Case studyLicence: MGB BioPharma

Innovating to beat evolving bacteria

Professors Colin Suckling and Iain Hunter, of the Department of Pure & Applied Chemistry and Strathclyde Institute of Pharmacy and Biomedical Sciences respectively, designed and synthesised a novel class of anti-infective. The intellectual property was licensed to pharmaceutical company MGB BioPharma to develop a new antibiotic to treat infections that have become resistant to the drugs that are currently in use.

Approximately 3% of healthy adults and up to 66% of infants have Clostridium difficile in their gut without it causing any harm. The bacteria usually live in balance with many ‘good bacteria’ in the bowel. However, if good bacteria are reduced, C. difficile can multiply rapidly and produce toxins. People over the age of 65, those taking antibiotics, those with compromised immune systems, or those with inflammatory bowel disease, are more at risk for developing C. difficile-associated disease (CDAD). These infections have a high mortality rate, with 1 out of every 11 patients aged 65 or older dying within 30 days of diagnosis. To address the global problem of antibiotic resistance, MGB BioPharma is testing MGB-BP-3 – a bactericidal antibiotic. The bio-tech science company believes that MGB-BP-3 has the potential to offer a new paradigm in the treatment of CDAD because it kills C. difficile while still in its vegetative form, before infection can develop.

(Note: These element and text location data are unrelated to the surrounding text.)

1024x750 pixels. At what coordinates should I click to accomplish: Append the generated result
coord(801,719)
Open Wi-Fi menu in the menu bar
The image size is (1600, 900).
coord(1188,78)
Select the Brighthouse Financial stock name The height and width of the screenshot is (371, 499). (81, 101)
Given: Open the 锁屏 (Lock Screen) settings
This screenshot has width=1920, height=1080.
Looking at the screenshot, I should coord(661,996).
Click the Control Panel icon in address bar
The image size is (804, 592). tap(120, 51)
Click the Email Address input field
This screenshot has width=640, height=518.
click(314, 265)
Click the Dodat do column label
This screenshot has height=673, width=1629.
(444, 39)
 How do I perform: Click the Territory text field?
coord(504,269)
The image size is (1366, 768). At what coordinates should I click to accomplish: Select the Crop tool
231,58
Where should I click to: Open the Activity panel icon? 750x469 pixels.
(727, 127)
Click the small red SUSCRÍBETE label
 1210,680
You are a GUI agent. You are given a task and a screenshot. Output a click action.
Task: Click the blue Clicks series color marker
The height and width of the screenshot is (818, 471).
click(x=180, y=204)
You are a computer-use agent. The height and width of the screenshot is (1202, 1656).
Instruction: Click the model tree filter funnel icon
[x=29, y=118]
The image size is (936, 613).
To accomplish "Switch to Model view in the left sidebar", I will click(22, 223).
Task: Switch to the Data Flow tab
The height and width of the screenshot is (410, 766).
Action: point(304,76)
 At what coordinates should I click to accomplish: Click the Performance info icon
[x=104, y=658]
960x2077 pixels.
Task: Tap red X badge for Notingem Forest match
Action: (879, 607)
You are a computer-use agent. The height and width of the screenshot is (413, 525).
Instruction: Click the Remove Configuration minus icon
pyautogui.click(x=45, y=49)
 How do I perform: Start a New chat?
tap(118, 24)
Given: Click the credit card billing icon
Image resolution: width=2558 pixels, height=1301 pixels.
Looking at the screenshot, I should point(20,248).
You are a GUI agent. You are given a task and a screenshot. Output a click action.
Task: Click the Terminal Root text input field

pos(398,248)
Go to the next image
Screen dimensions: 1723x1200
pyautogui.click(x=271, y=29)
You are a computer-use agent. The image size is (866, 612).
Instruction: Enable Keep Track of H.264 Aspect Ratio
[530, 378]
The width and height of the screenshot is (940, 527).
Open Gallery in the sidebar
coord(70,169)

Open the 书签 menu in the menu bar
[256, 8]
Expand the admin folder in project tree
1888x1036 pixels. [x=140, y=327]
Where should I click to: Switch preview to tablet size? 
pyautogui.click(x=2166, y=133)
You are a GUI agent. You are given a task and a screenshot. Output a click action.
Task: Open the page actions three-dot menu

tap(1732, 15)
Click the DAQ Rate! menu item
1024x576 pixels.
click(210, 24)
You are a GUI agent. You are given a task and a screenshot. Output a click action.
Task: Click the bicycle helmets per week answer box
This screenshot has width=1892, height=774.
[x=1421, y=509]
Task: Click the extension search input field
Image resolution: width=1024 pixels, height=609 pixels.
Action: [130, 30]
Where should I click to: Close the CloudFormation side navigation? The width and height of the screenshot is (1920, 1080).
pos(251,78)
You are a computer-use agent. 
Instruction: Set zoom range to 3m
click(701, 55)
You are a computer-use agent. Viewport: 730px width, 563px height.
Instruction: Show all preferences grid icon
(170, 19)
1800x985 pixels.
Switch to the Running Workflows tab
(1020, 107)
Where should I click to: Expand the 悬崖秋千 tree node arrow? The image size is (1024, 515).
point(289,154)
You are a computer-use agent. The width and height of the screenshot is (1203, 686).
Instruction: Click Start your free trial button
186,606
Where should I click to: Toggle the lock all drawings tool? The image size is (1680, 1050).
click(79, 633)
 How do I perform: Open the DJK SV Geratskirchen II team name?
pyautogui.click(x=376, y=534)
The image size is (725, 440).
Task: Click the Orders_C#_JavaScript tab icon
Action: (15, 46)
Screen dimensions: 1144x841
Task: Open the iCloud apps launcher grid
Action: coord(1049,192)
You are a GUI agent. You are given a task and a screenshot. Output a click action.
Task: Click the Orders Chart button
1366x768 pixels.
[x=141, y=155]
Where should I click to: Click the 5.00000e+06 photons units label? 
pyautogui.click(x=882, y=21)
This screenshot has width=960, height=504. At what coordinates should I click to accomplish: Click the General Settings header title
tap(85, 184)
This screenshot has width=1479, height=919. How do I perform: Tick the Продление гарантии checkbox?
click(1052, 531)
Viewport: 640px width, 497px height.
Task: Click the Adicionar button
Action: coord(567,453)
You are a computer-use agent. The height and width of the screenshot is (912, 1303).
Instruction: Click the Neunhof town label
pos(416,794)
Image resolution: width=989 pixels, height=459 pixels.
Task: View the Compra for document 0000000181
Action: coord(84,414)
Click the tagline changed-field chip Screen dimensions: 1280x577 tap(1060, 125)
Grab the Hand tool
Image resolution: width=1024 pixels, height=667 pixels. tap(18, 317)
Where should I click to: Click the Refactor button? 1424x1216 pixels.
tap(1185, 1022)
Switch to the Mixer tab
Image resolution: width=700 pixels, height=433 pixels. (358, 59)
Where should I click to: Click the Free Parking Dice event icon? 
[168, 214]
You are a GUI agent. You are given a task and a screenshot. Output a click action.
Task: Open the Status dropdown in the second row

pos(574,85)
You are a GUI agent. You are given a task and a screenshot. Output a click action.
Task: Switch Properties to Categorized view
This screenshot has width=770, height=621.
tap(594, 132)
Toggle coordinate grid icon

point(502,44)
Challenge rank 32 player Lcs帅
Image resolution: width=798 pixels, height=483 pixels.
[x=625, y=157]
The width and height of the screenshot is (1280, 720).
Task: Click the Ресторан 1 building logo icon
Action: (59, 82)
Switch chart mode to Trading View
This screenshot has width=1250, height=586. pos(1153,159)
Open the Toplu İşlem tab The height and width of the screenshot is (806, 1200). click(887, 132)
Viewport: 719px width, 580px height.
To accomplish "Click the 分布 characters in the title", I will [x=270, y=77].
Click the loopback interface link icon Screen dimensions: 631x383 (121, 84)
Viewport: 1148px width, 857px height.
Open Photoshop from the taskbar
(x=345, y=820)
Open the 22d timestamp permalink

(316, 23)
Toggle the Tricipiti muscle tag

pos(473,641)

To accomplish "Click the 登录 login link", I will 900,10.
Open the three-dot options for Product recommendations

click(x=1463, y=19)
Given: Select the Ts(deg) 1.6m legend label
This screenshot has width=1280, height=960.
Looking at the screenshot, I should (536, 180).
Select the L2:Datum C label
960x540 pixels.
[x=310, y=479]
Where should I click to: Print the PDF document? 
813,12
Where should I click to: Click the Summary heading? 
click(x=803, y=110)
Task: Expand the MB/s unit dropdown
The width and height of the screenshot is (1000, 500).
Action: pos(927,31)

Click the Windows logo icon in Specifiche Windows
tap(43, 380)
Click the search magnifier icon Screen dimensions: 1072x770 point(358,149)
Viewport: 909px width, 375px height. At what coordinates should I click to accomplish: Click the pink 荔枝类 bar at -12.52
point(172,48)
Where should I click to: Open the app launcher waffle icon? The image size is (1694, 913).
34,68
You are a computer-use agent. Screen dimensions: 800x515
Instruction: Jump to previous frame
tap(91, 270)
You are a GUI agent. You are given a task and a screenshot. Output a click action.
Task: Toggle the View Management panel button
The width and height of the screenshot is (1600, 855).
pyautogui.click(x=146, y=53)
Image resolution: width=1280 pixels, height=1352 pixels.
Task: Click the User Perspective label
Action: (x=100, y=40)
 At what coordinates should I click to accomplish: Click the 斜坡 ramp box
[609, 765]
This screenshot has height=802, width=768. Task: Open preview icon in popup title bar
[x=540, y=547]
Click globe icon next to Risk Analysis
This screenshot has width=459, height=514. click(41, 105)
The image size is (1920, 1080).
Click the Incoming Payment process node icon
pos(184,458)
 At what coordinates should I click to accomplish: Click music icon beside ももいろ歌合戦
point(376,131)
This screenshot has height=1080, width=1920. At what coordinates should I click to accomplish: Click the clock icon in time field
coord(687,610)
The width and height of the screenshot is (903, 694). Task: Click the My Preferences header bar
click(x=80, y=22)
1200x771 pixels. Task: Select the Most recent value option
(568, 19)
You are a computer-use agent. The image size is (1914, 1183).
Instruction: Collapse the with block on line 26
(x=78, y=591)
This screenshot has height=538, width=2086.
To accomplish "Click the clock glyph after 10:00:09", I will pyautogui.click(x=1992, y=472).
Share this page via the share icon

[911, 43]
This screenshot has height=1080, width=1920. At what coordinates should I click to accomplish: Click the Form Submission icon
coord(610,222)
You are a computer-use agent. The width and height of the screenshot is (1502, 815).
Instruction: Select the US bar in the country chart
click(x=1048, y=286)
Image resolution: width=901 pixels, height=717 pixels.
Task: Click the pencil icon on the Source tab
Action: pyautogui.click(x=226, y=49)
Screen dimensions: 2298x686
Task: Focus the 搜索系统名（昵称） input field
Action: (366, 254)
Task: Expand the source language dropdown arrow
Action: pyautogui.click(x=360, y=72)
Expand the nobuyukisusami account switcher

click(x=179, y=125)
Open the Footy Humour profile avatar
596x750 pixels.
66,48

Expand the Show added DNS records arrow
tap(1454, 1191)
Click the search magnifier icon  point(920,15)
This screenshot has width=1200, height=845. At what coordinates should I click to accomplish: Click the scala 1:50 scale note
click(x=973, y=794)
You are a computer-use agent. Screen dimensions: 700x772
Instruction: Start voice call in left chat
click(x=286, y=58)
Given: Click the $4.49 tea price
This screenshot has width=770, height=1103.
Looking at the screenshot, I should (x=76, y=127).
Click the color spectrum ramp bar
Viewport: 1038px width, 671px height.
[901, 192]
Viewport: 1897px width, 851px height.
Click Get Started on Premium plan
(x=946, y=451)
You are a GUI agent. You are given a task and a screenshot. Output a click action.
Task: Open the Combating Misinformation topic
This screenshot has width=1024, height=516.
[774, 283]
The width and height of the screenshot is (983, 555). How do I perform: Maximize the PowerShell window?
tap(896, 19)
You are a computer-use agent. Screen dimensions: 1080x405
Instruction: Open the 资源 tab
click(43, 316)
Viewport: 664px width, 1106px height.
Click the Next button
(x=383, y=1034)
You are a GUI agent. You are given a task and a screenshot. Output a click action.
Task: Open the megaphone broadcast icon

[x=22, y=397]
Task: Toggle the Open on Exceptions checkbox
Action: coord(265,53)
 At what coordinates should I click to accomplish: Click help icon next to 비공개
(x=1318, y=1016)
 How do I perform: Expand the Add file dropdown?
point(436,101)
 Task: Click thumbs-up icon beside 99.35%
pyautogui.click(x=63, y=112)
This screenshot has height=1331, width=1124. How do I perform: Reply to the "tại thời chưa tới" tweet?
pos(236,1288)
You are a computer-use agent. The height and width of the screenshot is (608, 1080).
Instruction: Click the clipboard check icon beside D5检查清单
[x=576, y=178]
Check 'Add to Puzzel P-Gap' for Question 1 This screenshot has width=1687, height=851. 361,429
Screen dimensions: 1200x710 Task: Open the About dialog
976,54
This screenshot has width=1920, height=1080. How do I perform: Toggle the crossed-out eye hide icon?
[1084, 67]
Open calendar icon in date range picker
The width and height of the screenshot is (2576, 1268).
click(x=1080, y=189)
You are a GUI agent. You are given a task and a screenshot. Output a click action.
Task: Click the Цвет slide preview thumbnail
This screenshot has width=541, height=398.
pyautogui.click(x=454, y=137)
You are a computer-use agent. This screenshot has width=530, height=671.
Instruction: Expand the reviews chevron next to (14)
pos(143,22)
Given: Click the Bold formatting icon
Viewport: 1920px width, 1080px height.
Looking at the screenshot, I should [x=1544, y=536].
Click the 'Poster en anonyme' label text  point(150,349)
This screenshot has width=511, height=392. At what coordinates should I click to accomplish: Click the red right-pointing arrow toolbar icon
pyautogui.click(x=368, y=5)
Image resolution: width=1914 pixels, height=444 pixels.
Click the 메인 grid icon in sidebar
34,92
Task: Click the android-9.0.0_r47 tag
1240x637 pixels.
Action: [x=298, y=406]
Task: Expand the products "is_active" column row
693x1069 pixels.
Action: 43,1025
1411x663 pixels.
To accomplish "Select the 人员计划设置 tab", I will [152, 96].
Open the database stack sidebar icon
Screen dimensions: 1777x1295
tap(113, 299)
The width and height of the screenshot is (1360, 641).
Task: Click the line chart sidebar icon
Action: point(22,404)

Scientist testing antibiotics

Professor Suckling, together with his team, discovered and patented innovations related to the MGB project. He was one of the first to emphasise the symbiosis of chemistry and biology. Pursuing this interaction, recent research has created genuine therapeutic opportunities for the treatment of infectious and inflammatory diseases.

MGB Biopharma hopes the antibiotic – developed at the University of Strathclyde and cleared by the Food and Drug Administration (FDA) and Health Canada – can go on to become the new Gold Standard for treatment of hospital-acquired infection and can address the global problem of antibiotic resistance.